The rest of the day was spent with the newly discovered half brothers and sisters getting to know one another. I took the twins aside at one point, hugged them, told them that although I had not known about them before, I was proud to be their dad, and asked them to be good to their mother. “She’s a very special woman,” I said, “and you just got a glimpse of the obstacles she has overcome in her life. And I can tell she raised some fine children.” It was awkward, but Connie hugged me and Pat shook my hand. And then I asked them to remember that Jacob had claimed them and become their father when they were little, and Bill had loved them as his own. “You have some new information to process,” I said, “but it really changes nothing. Those two fine men were your dads, and I have no wish to set them aside.”

As the young ones trooped back in the door after their adventures in the park, they acted like they had known each other forever. Connie nudged me in the side and whispered in my ear, “In case you haven’t thought of it, you just picked up four more grandchildren.” And so I had.

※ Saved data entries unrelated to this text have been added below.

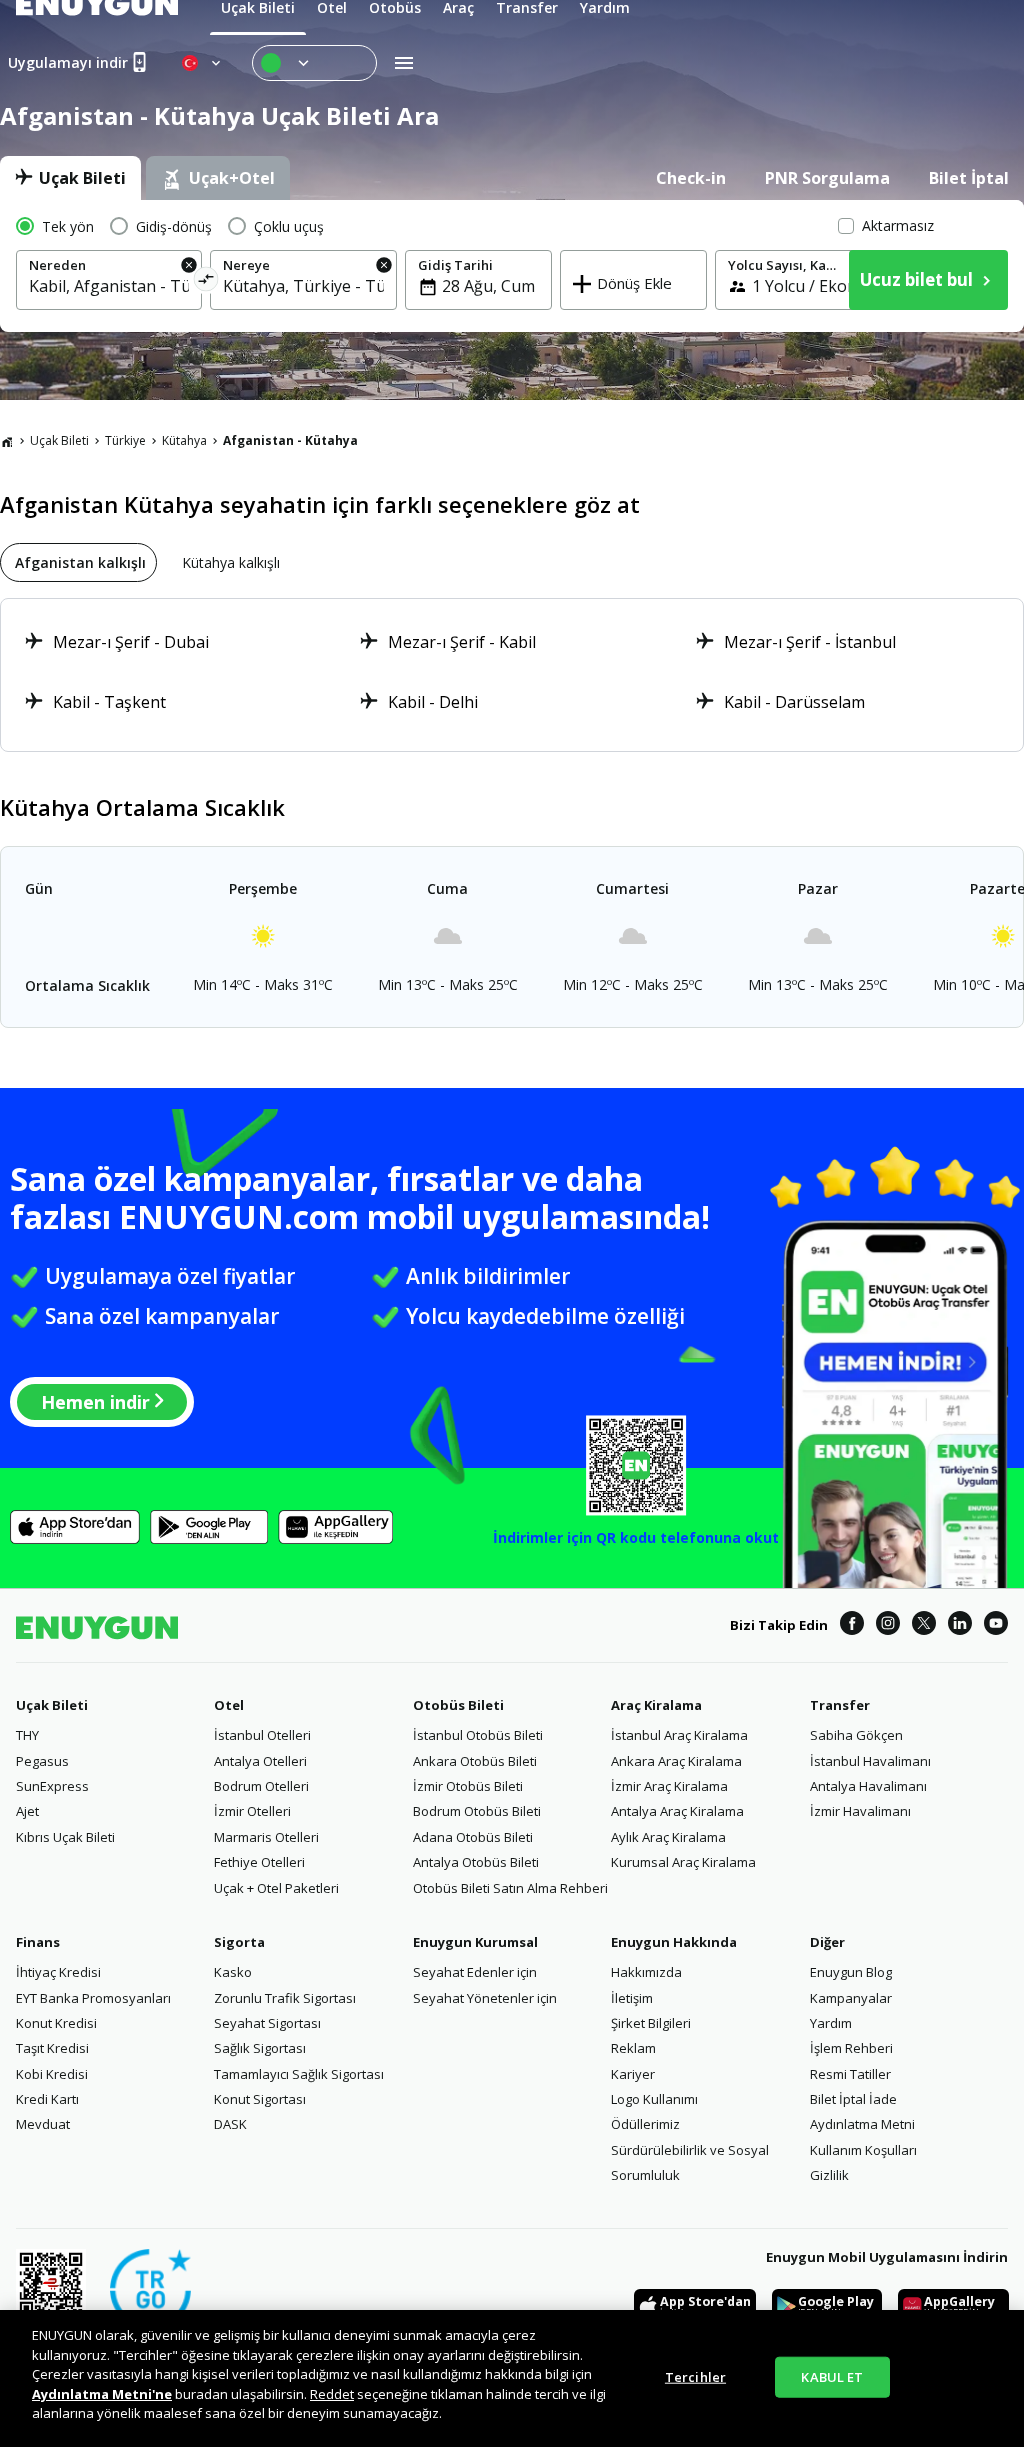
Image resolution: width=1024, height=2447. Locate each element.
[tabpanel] (512, 266)
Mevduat (43, 2124)
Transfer (840, 1705)
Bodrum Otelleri (261, 1786)
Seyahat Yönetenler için (485, 1998)
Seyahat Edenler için (475, 1972)
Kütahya (184, 440)
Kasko (233, 1972)
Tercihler (695, 2376)
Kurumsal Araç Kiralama (683, 1862)
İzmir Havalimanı (860, 1811)
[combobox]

We had miles to cover to get to our campsite for the night, so after hugs and handshakes and some tears, we travelers climbed back into our road house and drove off into the sunset. We agreed to stay in touch, but I doubt we’ll see each other again. Who knows? I hope, at least, that the newly discovered half-sibs will stay in touch.

After all that reminiscing about sex, our first night in the mountains we put all the children in the tent with Max to chaperone, and Connie and I enjoyed a long, slow, quiet, and very satisfying lovemaking session. After all these years we know each other’s buttons to push, and we pushed them all.